§ DATA TO PROCESS:
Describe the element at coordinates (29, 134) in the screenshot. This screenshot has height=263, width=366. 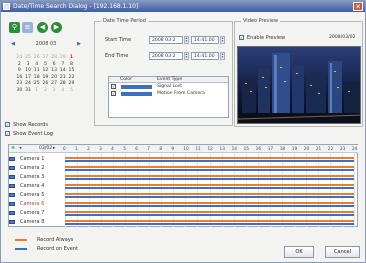
I see `show-event-log-option: ✓ Show Event Log` at that location.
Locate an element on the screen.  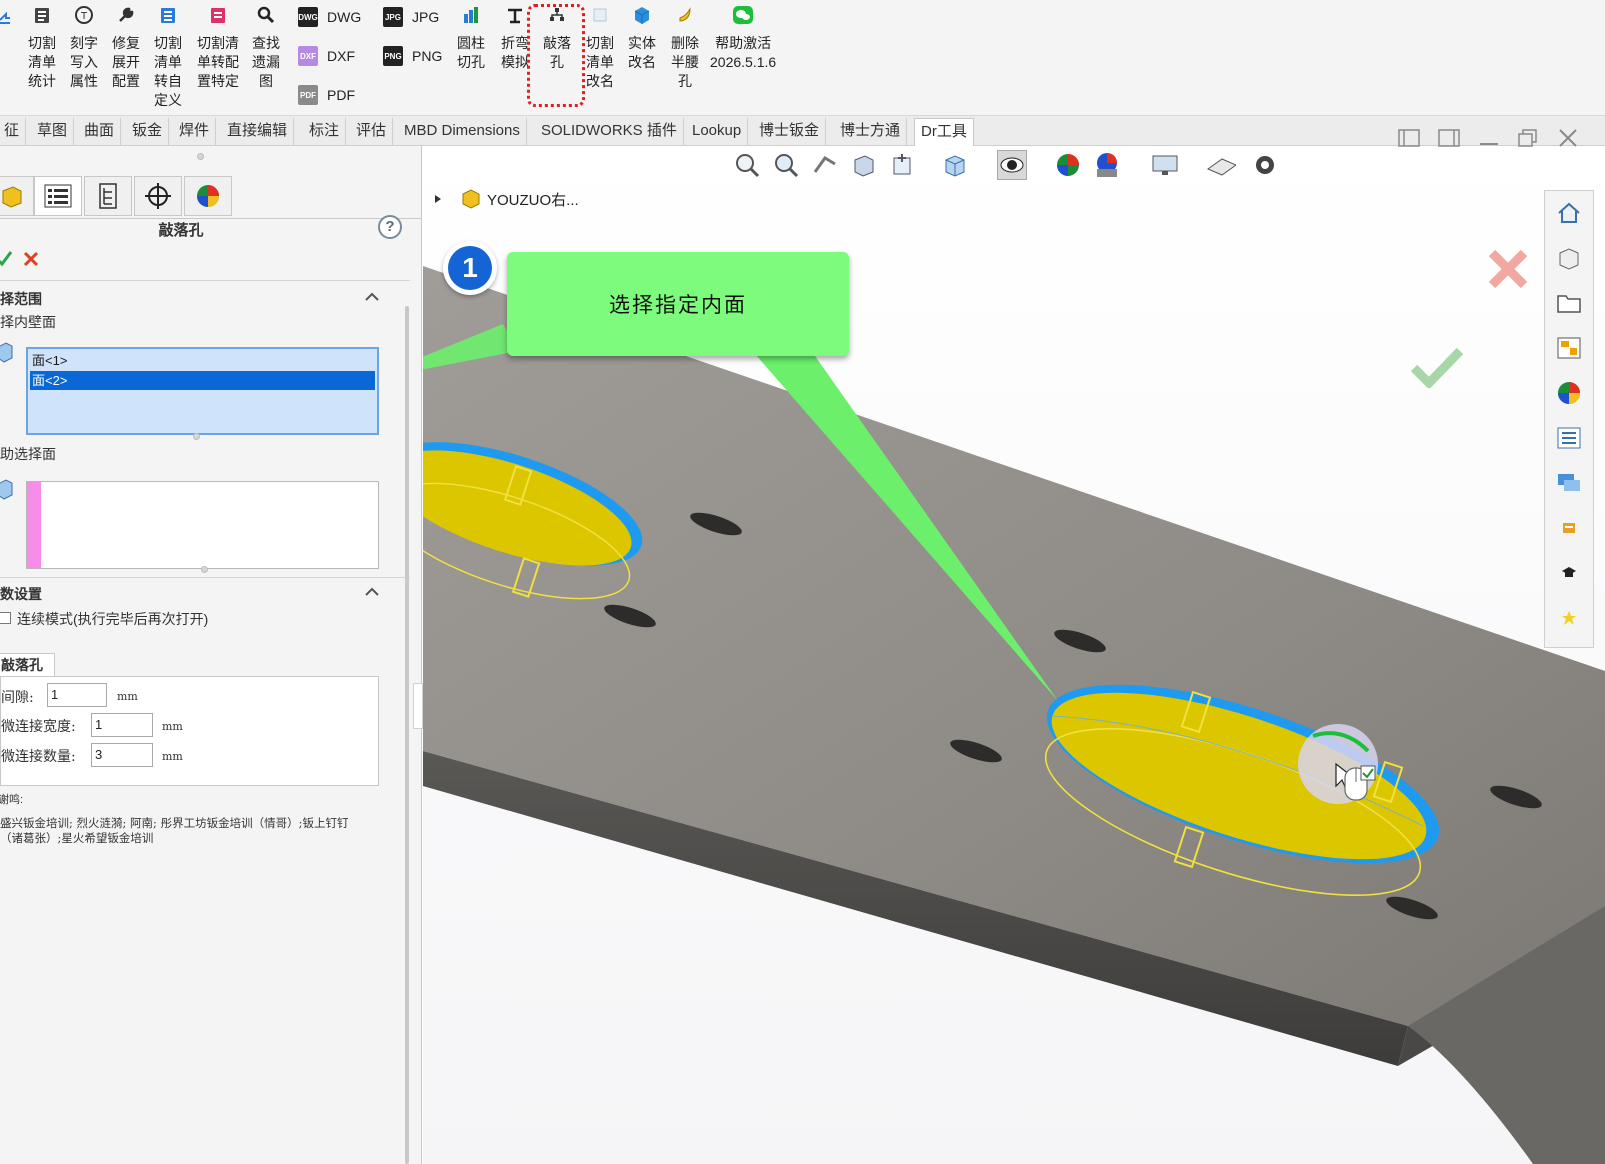
tab-direct-editing: 直接编辑 is located at coordinates (258, 132).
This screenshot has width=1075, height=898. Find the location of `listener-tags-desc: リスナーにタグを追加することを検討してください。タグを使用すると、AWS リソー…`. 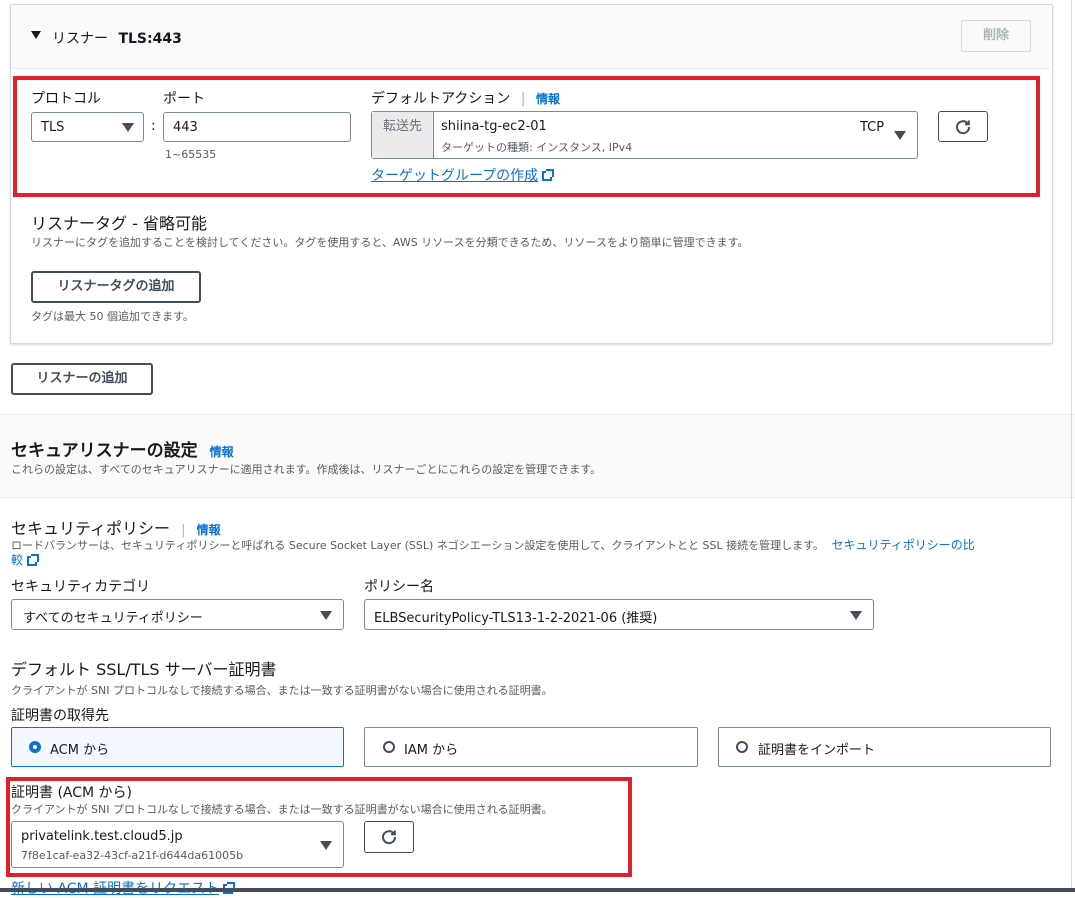

listener-tags-desc: リスナーにタグを追加することを検討してください。タグを使用すると、AWS リソー… is located at coordinates (390, 242).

§ ACTION ITEM: Can you duplicate all of the data above line for line, without changing anything, and leave the pictures out?

§ SOLUTION TO THIS TASK:
Describe the element at coordinates (29, 134) in the screenshot. This screenshot has height=263, width=366. 
I see `show-event-log-option: ✓ Show Event Log` at that location.
Locate an element on the screen.  
tab-direct-editing: 直接编辑 is located at coordinates (258, 132).
This screenshot has width=1075, height=898. Find the location of `listener-tags-desc: リスナーにタグを追加することを検討してください。タグを使用すると、AWS リソー…`. 

listener-tags-desc: リスナーにタグを追加することを検討してください。タグを使用すると、AWS リソー… is located at coordinates (390, 242).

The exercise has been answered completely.